Para assistir o vídeo sobre o livro clique aqui.

Sinopse: Lionel Shriver realiza uma espécie de genealogia do assassínio ao criar na ficção uma chacina similar a tantas provocadas por jovens em escolas americanas. Aos 15 anos, o personagem Kevin mata 11 pessoas, entre colegas no colégio e familiares. Enquanto ele cumpre pena, a mãe Eva amarga a monstruosidade do filho. Entre culpa e solidão, ela apenas sobrevive. A vida normal se esvai no escândalo, no pagamento dos advogados, nos olhares sociais tortos. Transposto o primeiro estágio da perplexidade, um ano e oito meses depois, ela dá início a uma correspondência com o marido, único interlocutor capaz de entender a tragédia, apesar de ausente. Cada carta é uma ode e uma desconstrução do amor. Não sobra uma só emoção inaudita no relato da mulher de ascendência armênia, até então uma bem-sucedida autora de guias de viagem. Cada interstício do histórico familiar é flagrado: o casal se apaixona; ele quer filhos, ela não. Kevin é um menino entediado e cruel empenhado em aterrorizar babás e vizinhos. Eva tenta cumprir mecanicamente os ritos maternos, até que nasce uma filha realmente querida. A essa altura, as relações familiares já estão viciadas. Contudo, é à mãe que resta a tarefa de visitar o “sociopata inatingível” que ela gerou, numa casa de correção para menores. Orgulhoso da fama de bandido notório, ele não a recebe bem de início, mas ela insiste nos encontros quinzenais. Por meio de Eva, Lionel Shriver quebra o silêncio que costuma se impor após esse tipo de drama e expõe o indizível sobre as frágeis nuances das relações entre pais e filhos num romance irretocável.

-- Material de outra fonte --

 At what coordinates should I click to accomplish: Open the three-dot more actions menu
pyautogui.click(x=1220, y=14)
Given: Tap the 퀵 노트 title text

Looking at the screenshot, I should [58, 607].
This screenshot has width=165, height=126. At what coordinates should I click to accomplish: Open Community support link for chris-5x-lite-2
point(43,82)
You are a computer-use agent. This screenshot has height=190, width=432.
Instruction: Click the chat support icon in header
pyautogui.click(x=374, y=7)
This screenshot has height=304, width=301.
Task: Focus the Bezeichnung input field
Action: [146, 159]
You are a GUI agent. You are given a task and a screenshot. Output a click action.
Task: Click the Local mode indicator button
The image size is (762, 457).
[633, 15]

O que você faria? Essa é uma das grandes perguntas que ficou na minha cabeça sem resposta lendo esse livro, me coloquei no lugar de Eva e não sei, essa é, definitivamente, uma situação que só sabe quem está vivendo e que ninguém pode desejar. A história é toda contada através de cartas de Eva para o marido, não poderia haver um jeito mais íntimo, chega a ser um pouco incômodo, como se você não devesse estar lendo aquilo ali, pois Eva explica todas as suas emoções, desde o casamento ao dia fatídico. Tudo que passou: como engravidou um tanto na dúvida do que estava fazendo, a falta de sentimento (que esperava como um milagre maternal e não veio), a depressão pós parto, a rixa com o filho impossível de lidar, o amor pela segunda filha, a perda, e o julgamento criminal e social que passou. Intercalando com os relato das tentativas de dialogar com Kevin durante as visitas. A história soa tão real que assusta.

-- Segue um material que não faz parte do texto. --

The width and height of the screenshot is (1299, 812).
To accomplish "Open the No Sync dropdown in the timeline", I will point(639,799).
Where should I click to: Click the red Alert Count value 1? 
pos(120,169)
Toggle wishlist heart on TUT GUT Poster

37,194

Posso não saber como chamar aquilo, aquela quinta-feira: atrocidade parece coisa tirada d jornal, incidente é minimizar de forma escandalosa, quase obscena, o que houve, e o dia em que nosso filho cometeu assassinato em massa é comprido demais para cada menção que eu fizer, certo? E eu vou fazer. Acordo com isso na cabeça todas as manhãs e durmo com isso todas as manhãs e durmo comisso todas as noites.

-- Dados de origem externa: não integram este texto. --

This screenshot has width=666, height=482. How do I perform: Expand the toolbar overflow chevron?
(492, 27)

Por quê? É claro que Eva gostaria de saber o porquê, e ela vai tentando explica da melhor maneira que pode como as coisas foram acontecendo. Ela e Kevin nunca se entenderam, na verdade é como se só ela visse Kevin como ele é, um menino que nunca teve curiosidade com o mundo, inteligente, que não consegue ver razão na nossa existência e nem gostar e ter afeto por ninguém. Aos poucos vemos como Franklin, o pai, nunca o viu dessa maneira, e viveu uma espécie de teatro com o filho. Em muitos momentos fiquei com raiva dos dois, Franklin me irritou pela cegueira e Eva pelo arrependimento de ser mãe logo após o parto. Eu sei que a depressão é algo bem sério, mas Eva aceitou que Kevin fazia tudo para lhe tirar do sério desde muito novinho, e também que ele lia em sua cara que ela não o amava e a rejeitava de volta. Muito complicado, pensar isso sobre um bebê. Imagine!? Mas ela está longe de ser um monstro, ela é super sincera e sofreu muito. Não pode contar com ninguém, sua presença se tornou um incomodo para a própria família e fora lidar com a imprensa e os tribunais.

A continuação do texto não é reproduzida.